◆ Text under study ◆
Sidley Austin’s Global, Business-Savvy Funds Practice

Market intimacy can make firm “producers”, says Stephen Ross

HAMLIN LOVELL
Originally published in the December 2013 issue

New Sidley Austin partner and London Investment Funds practice head Stephen Ross is unusual in having, nine years ago, left a partnership at a “Magic Circle” law firm to become a director on the Executive Board of Man Group, the second largest alternative asset management business worldwide, where he also chaired the Risk Committee, carefully structured vehicles and robustly drafted documents, helping to navigate the firm’s legal commitments smoothly through the credit crisis. Ross’s move to Sidley Austin comes at a time when the firm is looking to expand and also deepen its London offering in the investment funds sector.

Sidley already has impressive pedigree worldwide, and especially in the US – it can trace its own history back to 1866 in Chicago and 1914 in New York, but today it is distinguished by its integrated critical mass across three continents of North America, Europe and Asia; and by the breadth of its asset management practice – a comprehensive listing of its awards stretches to around three times the length of this article and grows perennially. Sidley has 1,700 lawyers, over $1.5 billion in annual revenues, and is in expansion mode globally. Its distinctive, partner-led and conservatively run business is attractive and profitable enough to lure individual partners away from rival firms.

Sidley’s pragmatic approach has helped them to win business from many of the world’s leading hedge funds; they reckon they can name as clients 15 of the top 50 hedge fund managers in Europe and 31 of 50 in the US. This may be in part due to the breadth of the practice. Sidley is ranked as the sixth largest US firm and they are more interested in being the best than the biggest law firm. For the fourth year in a row, Sidley won more top rankings from US News than any other law firm, based on survey responses from 12,000 lawyers and 7,000 clients. Practice areas of particular relevance to hedge funds where Sidley won awards included Banking and Finance Law, Derivatives and Futures Law, Mutual Funds Law, Private Funds/Hedge Funds Law, and Securitisation and Structured Finance Law. Sidley also received a clutch of accolades from legal publisher Chambers, including Team of the Year for investment management in 2008 and 2013, while the Financial Times ranks Sidley as one of the most innovative global firms; myriad other awards are too numerous to list here.

London practice
The hire of Ross is a sign of a serious commitment by Sidley to the London investment fund industry. Ross wants to “re-energise the London team and build on the strong existing client base.” Recently an associate who had several competing offers was hired, as was former Simmons and Simmons managing associate James Oussedik, who trained in France before practising for PWC. Ross thinks it “quite a coup” to have garnered these two, as demand for good people remains strong. The London expansion is far from isolated; in the same month that Ross was hired the Singapore office took on Clifford Chance’s entire funds team, including local AIMA chairman Hang Ming Ho.

Sidley came to the London investment funds market in 2007. It is a full-service practice although Ross is adamant that Sidley only wants to compete in spaces where it can differentiate itself and be cost-effective. So Sidley is quite content to suggest that funds outsource some compliance functions to compliance boutiques, for instance.

◆ Source material ◆
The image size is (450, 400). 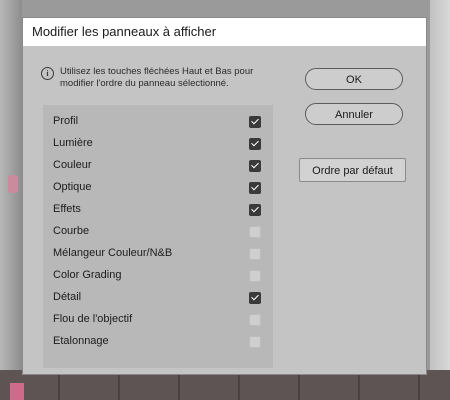 What do you see at coordinates (68, 297) in the screenshot?
I see `panel-label: Détail` at bounding box center [68, 297].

◆ Work order A ◆
Answer these questions using the Sidley Austin article:
(i) In what year does Sidley trace its history back to in Chicago?
(ii) How many of the top 50 hedge fund managers in the US does Sidley reckon it can name as clients?
(iii) In what year did Sidley come to the London investment funds market?
◆ Work order B ◆
Copy word for word the part of the Sidley Austin article from "Sidley Austin’s Global, Business-Savvy" up to and including "investment funds sector.".
The listing comes from a separate source, unrelated to the Sidley Austin article.

◆ Written answer A ◆
(i) 1866
(ii) 31
(iii) 2007

◆ Written answer B ◆
Sidley Austin’s Global, Business-Savvy Funds Practice

Market intimacy can make firm “producers”, says Stephen Ross

HAMLIN LOVELL
Originally published in the December 2013 issue

New Sidley Austin partner and London Investment Funds practice head Stephen Ross is unusual in having, nine years ago, left a partnership at a “Magic Circle” law firm to become a director on the Executive Board of Man Group, the second largest alternative asset management business worldwide, where he also chaired the Risk Committee, carefully structured vehicles and robustly drafted documents, helping to navigate the firm’s legal commitments smoothly through the credit crisis. Ross’s move to Sidley Austin comes at a time when the firm is looking to expand and also deepen its London offering in the investment funds sector.